The imgcook project originated from visual building and obtains its current form after continuous improvements and changes. From an external perspective, the project went through several phases:
- The First phase: Users built pages by dragging and dropping page elements to generate the source code and then publish the page.
- The Second Phase: An image scanning engine was built for pixel scanning, and visual design tools such as Sketch were integrated to convert design drafts. In this phase, frontend developers uploaded visual drafts to the platform for code conversion.
- The Third Phase (The Current Phase): Platforms are improving their image-to-code conversion capability through AI technologies like deep learning. The basic development process is also being streamlined on the platform side. The internal development mode is being migrated to the console for designing and coding, providing comprehensive development and deployment experience.
Currently, design-to-code (D2C) capabilities are gradually being verified in the development scenarios of intelligent restoration of components, forms, modules, and pages, and producing favorable results.
Since last year, we have been committing to a new direction of IDE, aiming to create a new and more efficient development mode based on the platform capabilities of IDE.
From an external perspective, two trends have appeared: First, in the IDE field, star startups are emerging, for example, Theia in the Eclipse system, Coder implemented through compatibility with VSCode, and CodeSandbox, a rising star in the field of web development. Another trend is that cloud vendors are joining in, including AWS which took over Cloud9, Tencent which took over Coding, and Azure which provides the Codespace service.
With ever-evolving technologies such as editors and Docker, IDE-related service providers are working to seize opportunities for improving development efficiency and satisfaction with the ability to integrate development environments, so as to identify users’ pain points and expand the market.
Inside the System
The frontend development mode now has more and more tools and services. Tools and services today are not only command-line tools, but they also have become the entry to tools and services of rich interactions. Meanwhile, a business development mode usually needs to be connected to development tools and services provided by other systems and teams. For example, the development of the Alipay mini program now requires services such as simulator, debugger, and physical device debugging in addition to the basic compilation and preview services.

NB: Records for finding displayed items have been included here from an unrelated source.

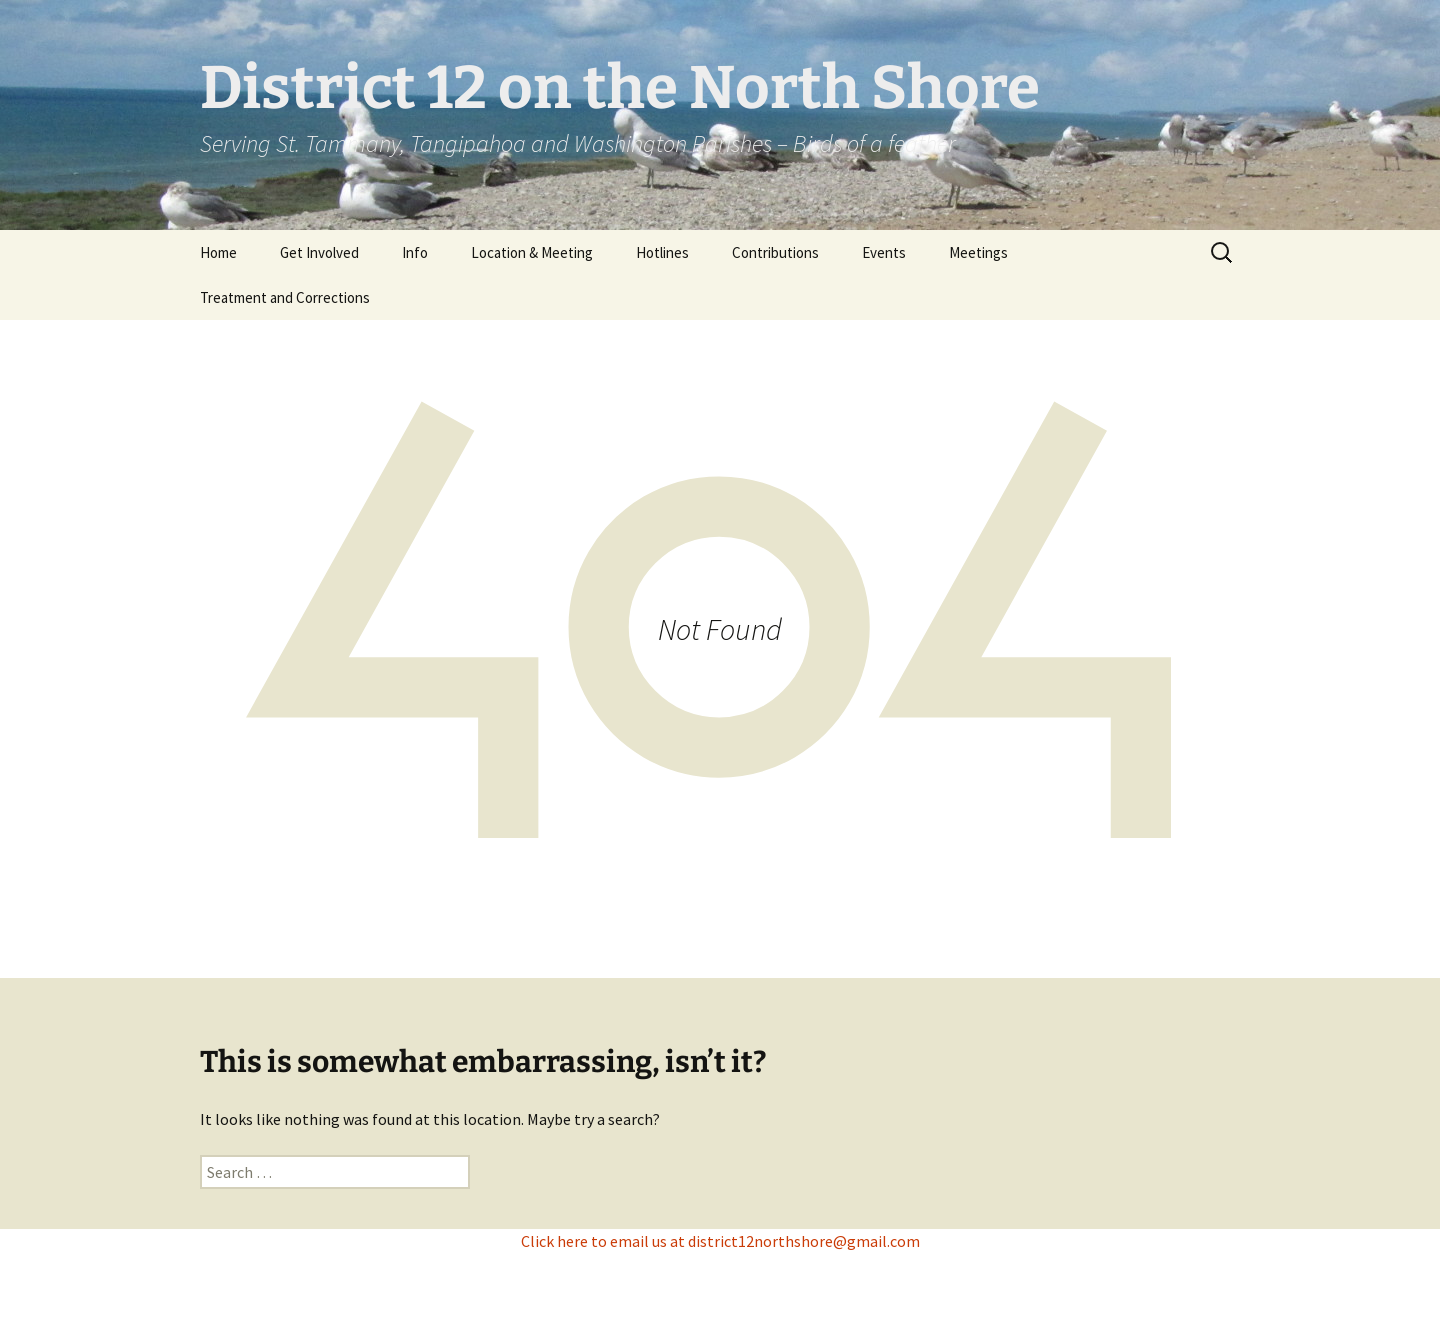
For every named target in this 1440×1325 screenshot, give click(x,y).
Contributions (775, 252)
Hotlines (662, 252)
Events (884, 252)
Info (415, 252)
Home (218, 252)
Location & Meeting (532, 252)
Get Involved (319, 252)
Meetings (978, 252)
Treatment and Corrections (285, 297)
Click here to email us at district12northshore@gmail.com (720, 1241)
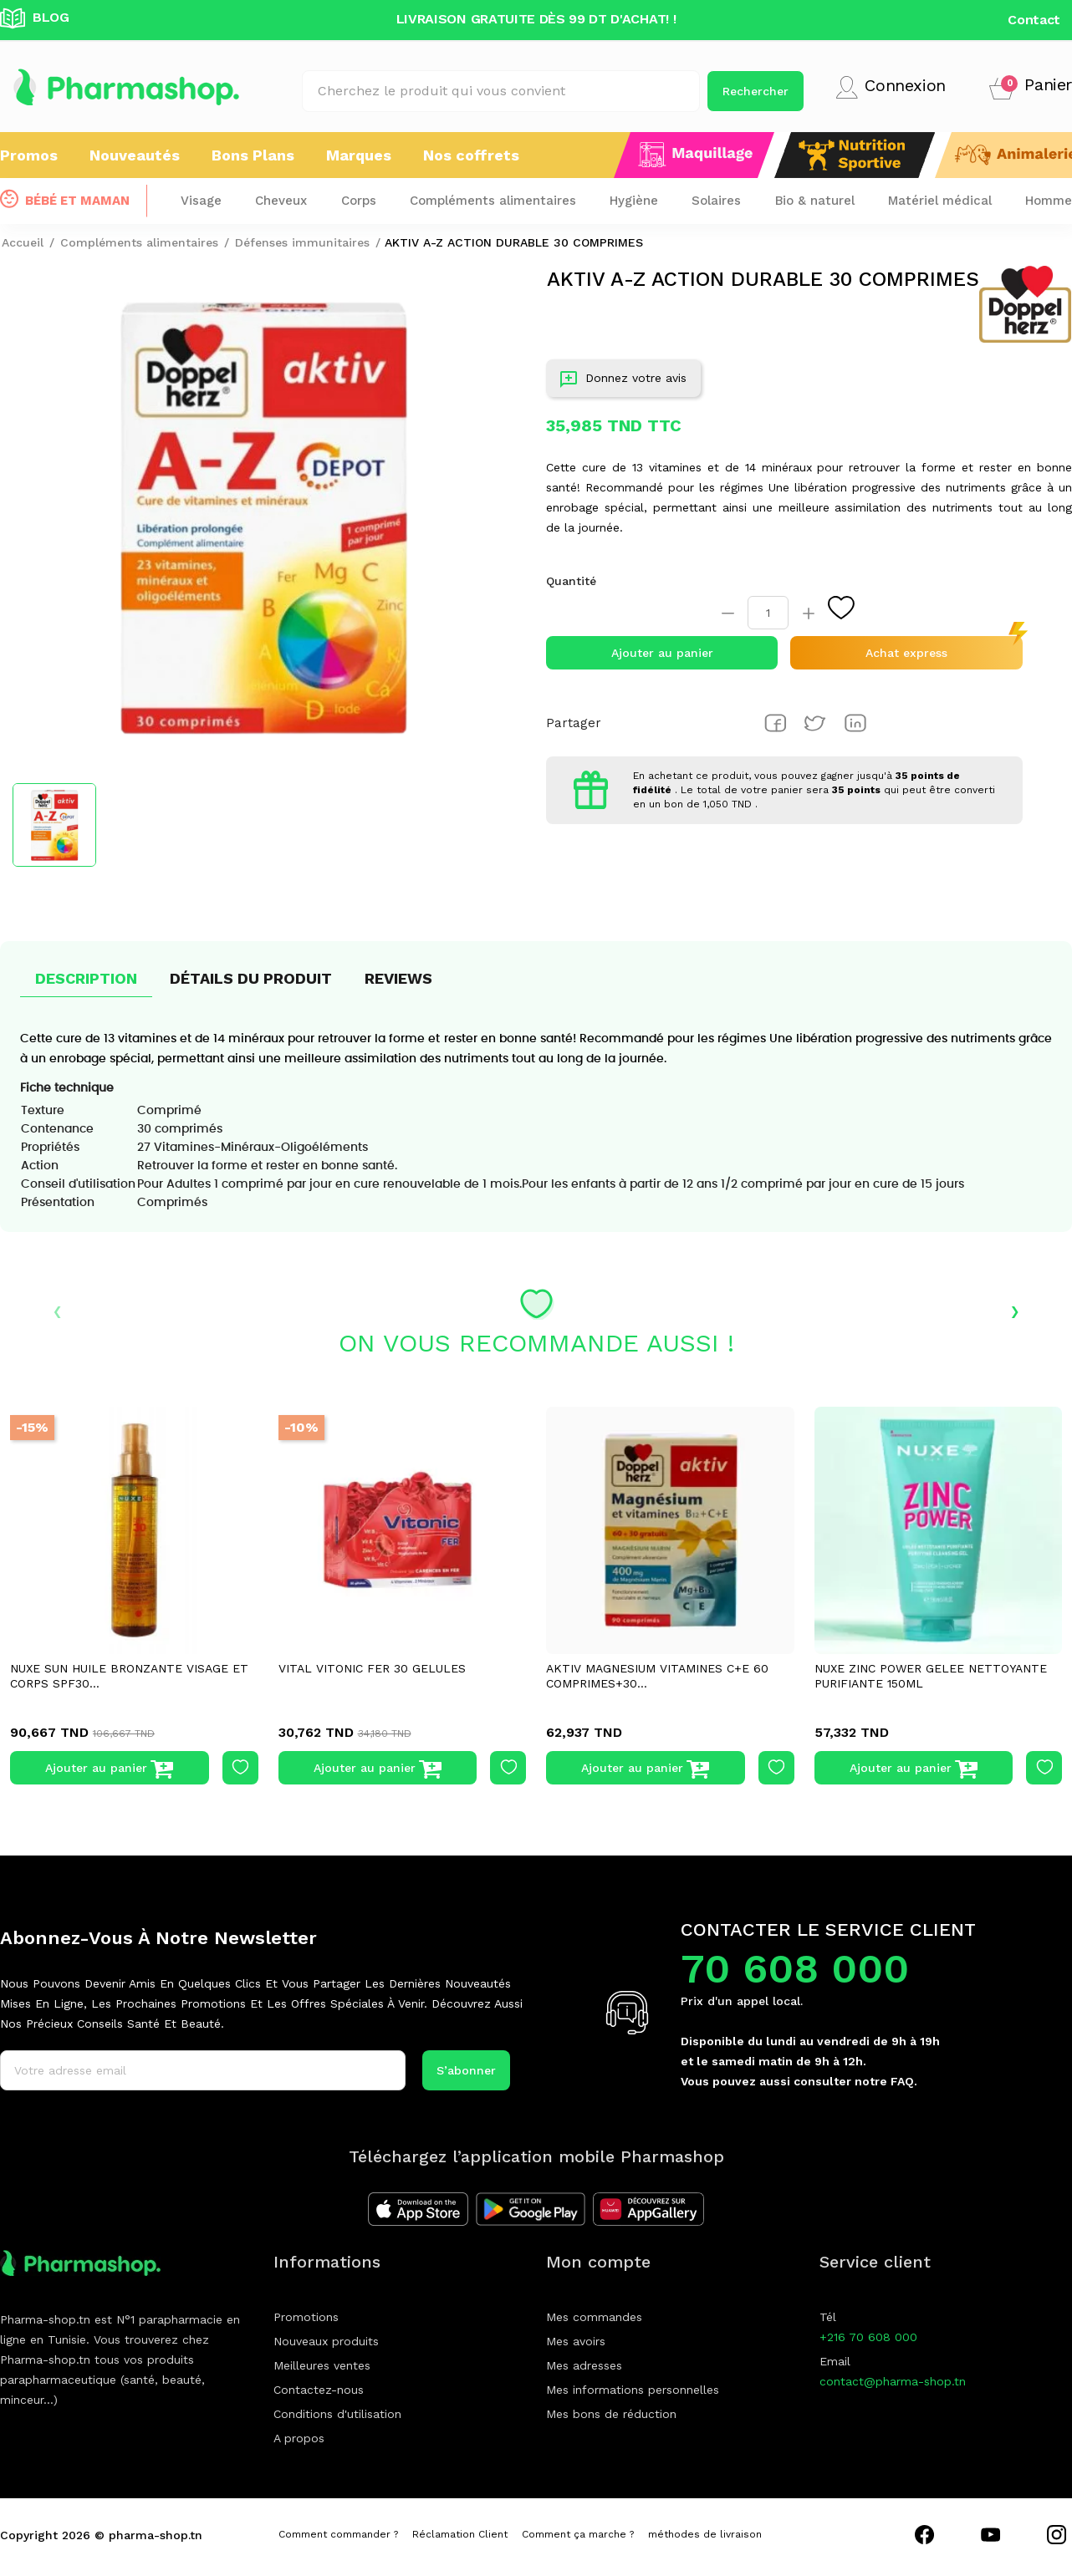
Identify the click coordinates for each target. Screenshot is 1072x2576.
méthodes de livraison (705, 2534)
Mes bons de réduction (611, 2414)
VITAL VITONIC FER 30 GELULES (372, 1668)
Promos (29, 155)
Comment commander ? (338, 2534)
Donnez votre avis (623, 381)
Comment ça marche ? (578, 2534)
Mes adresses (584, 2365)
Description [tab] (86, 978)
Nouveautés (134, 155)
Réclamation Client (460, 2534)
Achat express (906, 652)
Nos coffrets (471, 155)
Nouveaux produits (326, 2341)
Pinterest (855, 723)
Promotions (306, 2317)
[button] (1030, 87)
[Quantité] (768, 612)
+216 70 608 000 (868, 2337)
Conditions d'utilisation (337, 2414)
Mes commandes (594, 2317)
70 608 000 (795, 1969)
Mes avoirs (575, 2341)
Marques (358, 155)
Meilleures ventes (321, 2365)
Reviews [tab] (398, 978)
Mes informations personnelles (632, 2389)
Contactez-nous (318, 2389)
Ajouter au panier (662, 652)
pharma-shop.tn (155, 2535)
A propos (298, 2438)
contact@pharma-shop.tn (892, 2381)
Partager (775, 723)
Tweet (815, 723)
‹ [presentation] (57, 1309)
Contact (1034, 20)
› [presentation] (1014, 1309)
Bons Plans (253, 155)
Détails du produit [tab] (251, 978)
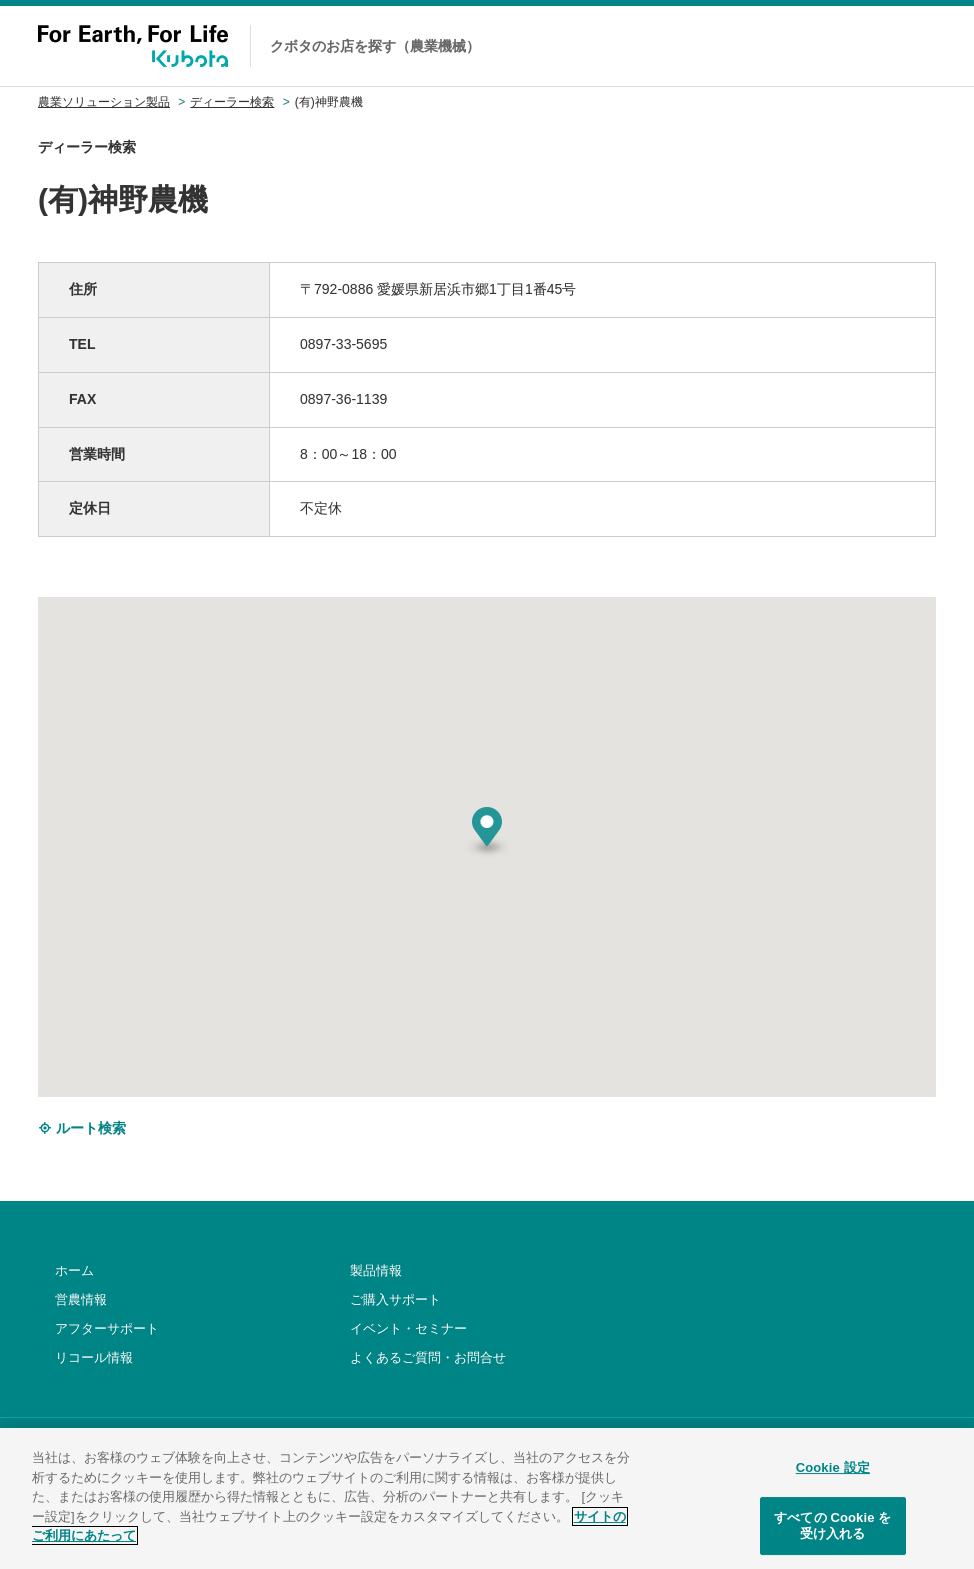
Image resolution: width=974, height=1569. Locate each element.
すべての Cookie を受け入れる (832, 1534)
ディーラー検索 (232, 102)
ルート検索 (82, 1128)
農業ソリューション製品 (104, 102)
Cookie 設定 (833, 1475)
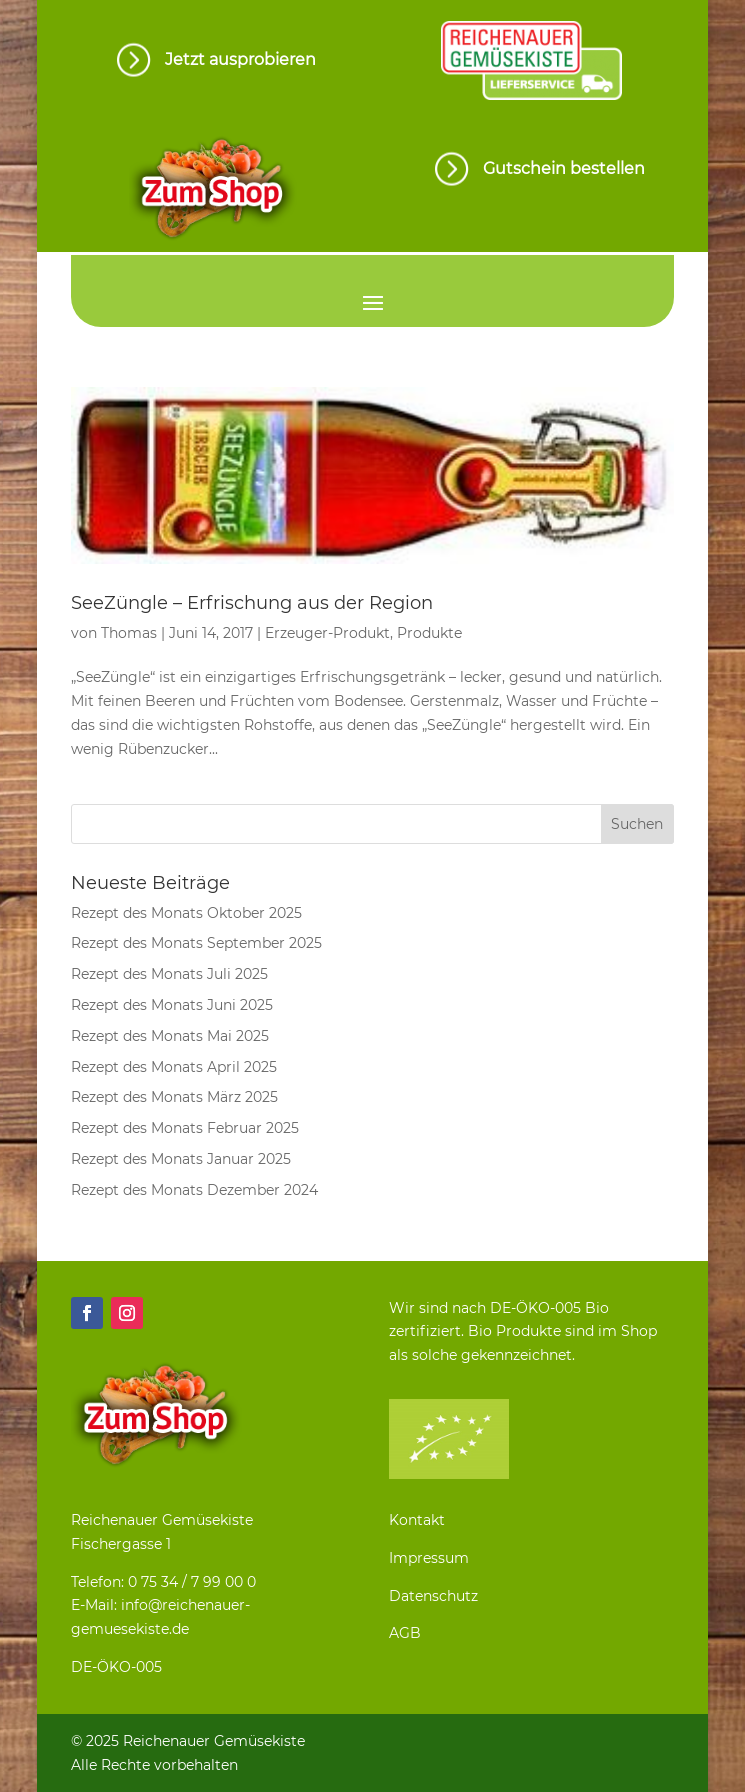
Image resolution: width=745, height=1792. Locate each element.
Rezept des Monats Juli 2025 (169, 974)
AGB (405, 1633)
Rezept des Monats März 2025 (174, 1097)
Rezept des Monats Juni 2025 (172, 1005)
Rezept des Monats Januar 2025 (181, 1159)
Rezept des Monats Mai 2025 (170, 1036)
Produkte (429, 633)
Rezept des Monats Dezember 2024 (194, 1190)
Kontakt (417, 1520)
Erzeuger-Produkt (327, 633)
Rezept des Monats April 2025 (174, 1067)
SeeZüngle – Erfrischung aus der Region (252, 603)
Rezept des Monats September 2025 (196, 943)
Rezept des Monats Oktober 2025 (186, 913)
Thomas (129, 633)
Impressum (429, 1558)
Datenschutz (433, 1596)
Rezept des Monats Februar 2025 (185, 1128)
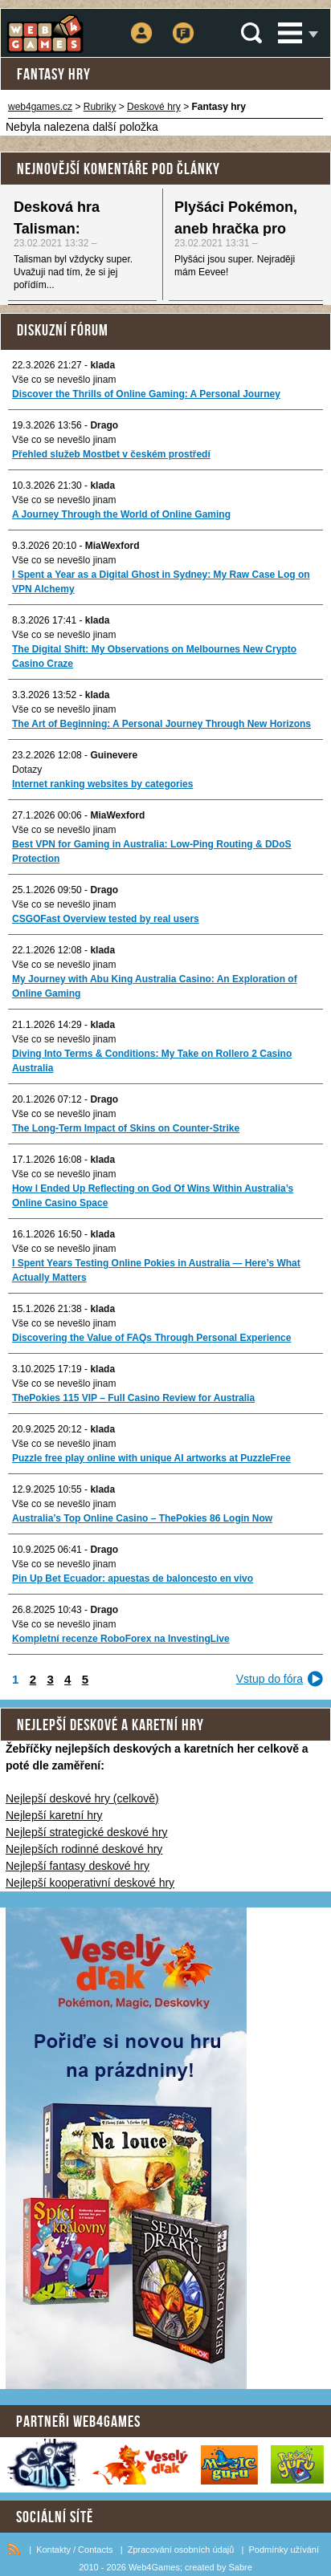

Alipay mini program reflects many internal scenarios. The current solution to Alipay mini program is a local IDE development tool created based on Electron. In this context, an underlying IDE system has been built inside the system since last year, with the aim that basic online and offline IDE solutions can be implemented through a single set of underlying IDE components.
By using the IDE underlying plug-in mechanism, Taobao has incubated its own IDE-integrated development tools. For example, D2C, Alipay mini program, serverless, and other scenarios are undergoing extensive internal development and usage improvement. With IDE and its plug-in system, we improve basic development experience by utilizing the VSCode ecosystem. We also connect all tools and services along a project’s pipeline with plug-in UI capabilities extended on top of VSCode.
The difference from a previous process is that developers now perform all development operations on the development panel, including coding, debugging preview, and deployment, streamlined in a unified IDE. This is a seed we have planted for the future that is budding.
This article shares my experience in frontend development and deployment in the Taobao system, and we are now working toward breakthroughs in the current development mode.